Review of facility Nursing Department policy, Rapid Response, last approval date, 1/22/08, stated, in part, "The purpose of a Rapid Response Team is to support the primary nurse, perform a critical assessment, and provide rapid intervention in order to promote improved outcomes such as reduction in hospital mortality, stabilization of the patient's condition, or timelier transfer to a higher level of care ...SBAR (Situation, Background, Assessment, Recommendation) will be a standard form of communicating and receiving information about the patient ' s condition. The completed form will be available for the physician to review upon arrival at the patient bedside.
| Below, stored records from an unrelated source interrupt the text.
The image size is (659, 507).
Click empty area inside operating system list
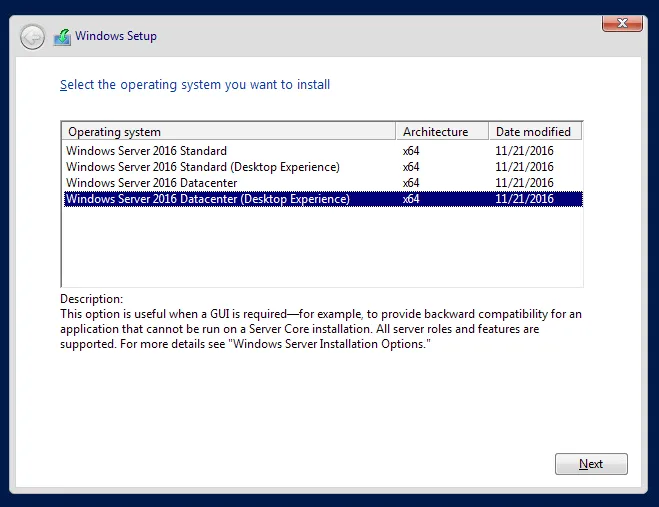(320, 250)
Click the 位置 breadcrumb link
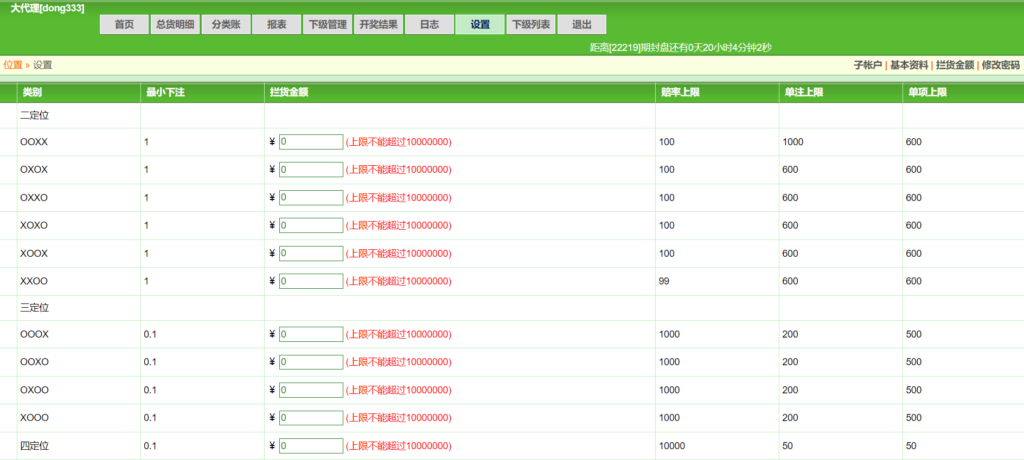1024x460 pixels. click(13, 65)
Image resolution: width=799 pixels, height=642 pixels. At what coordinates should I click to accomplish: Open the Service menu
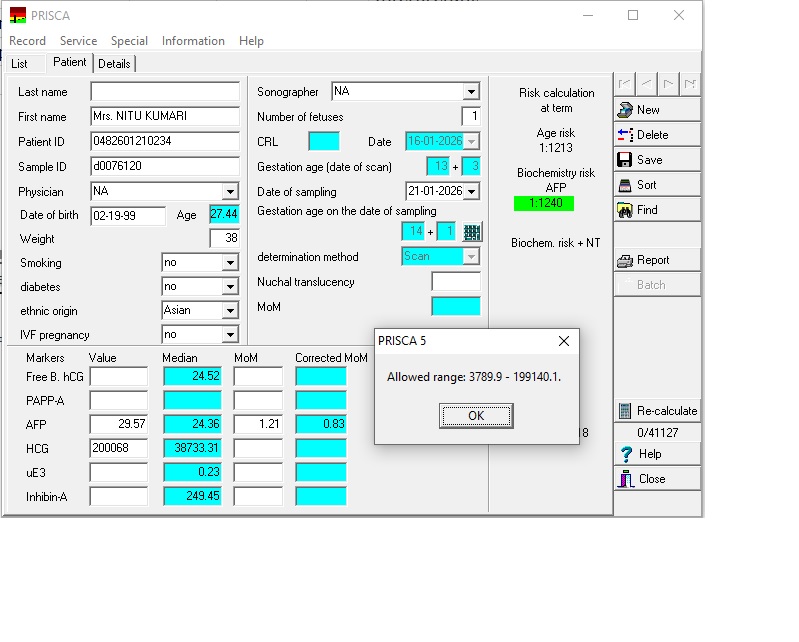(x=78, y=41)

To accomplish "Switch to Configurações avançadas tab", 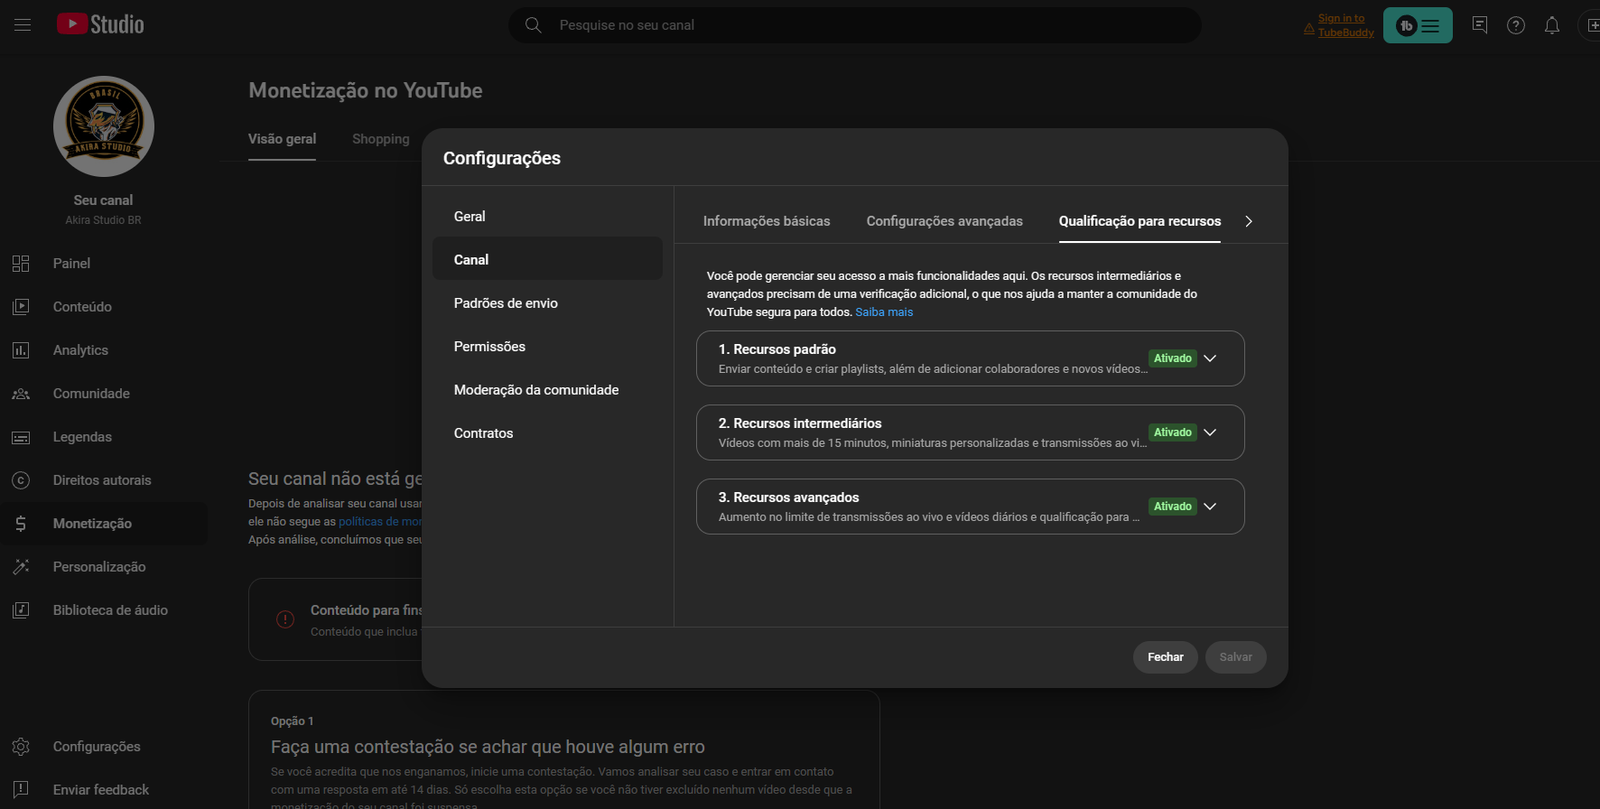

The Primary nurse will initiate the SBAR form completion is by (sic) the primary nurse with assistance from the Rapid Response Team."
Review of a blank copy of the Scenic Mountain Medical Center Rapid Response Team Record revealed the documentation required when a Rapid Response Team is called, which includes items such as, location, time called, arrival called, time ended, Situation, background, assessment of the patient (vital signs, acute mental/neurological status change, acute significant bleed, seizures, failure to respond, etc.), primary physician name, time notified, recommendations and interventions (O2, suctioning, oral airway, bag mask, nebulizer treatment, ABG, etc.), primary nurse signature, respiratory signature, critical care nurse signature, and MD signature.
Review of the Rapid Response Team training PowerPoint provided by Staff #6, Med/Surg Director the afternoon of 10/23/13, revealed no mention of completing the Rapid Response Team form or any type of documentation required when the Rapid Response Team is initiated. Review of the Rapid Response Team quiz revealed no mention of completing the Rapid Response Team form or any type of documentation required when the Rapid Response Team is initiated.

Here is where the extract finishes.